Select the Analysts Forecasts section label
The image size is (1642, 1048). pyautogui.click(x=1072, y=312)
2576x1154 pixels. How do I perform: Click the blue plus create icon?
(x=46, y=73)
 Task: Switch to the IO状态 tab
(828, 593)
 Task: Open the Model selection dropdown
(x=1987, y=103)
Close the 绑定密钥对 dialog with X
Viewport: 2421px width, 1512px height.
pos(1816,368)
- - -
### Required work:
Print the data again exactly.

### Answer below:
Select the Analysts Forecasts section label
The image size is (1642, 1048). pyautogui.click(x=1072, y=312)
2576x1154 pixels. How do I perform: Click the blue plus create icon?
(x=46, y=73)
 Task: Switch to the IO状态 tab
(828, 593)
 Task: Open the Model selection dropdown
(x=1987, y=103)
Close the 绑定密钥对 dialog with X
Viewport: 2421px width, 1512px height.
pos(1816,368)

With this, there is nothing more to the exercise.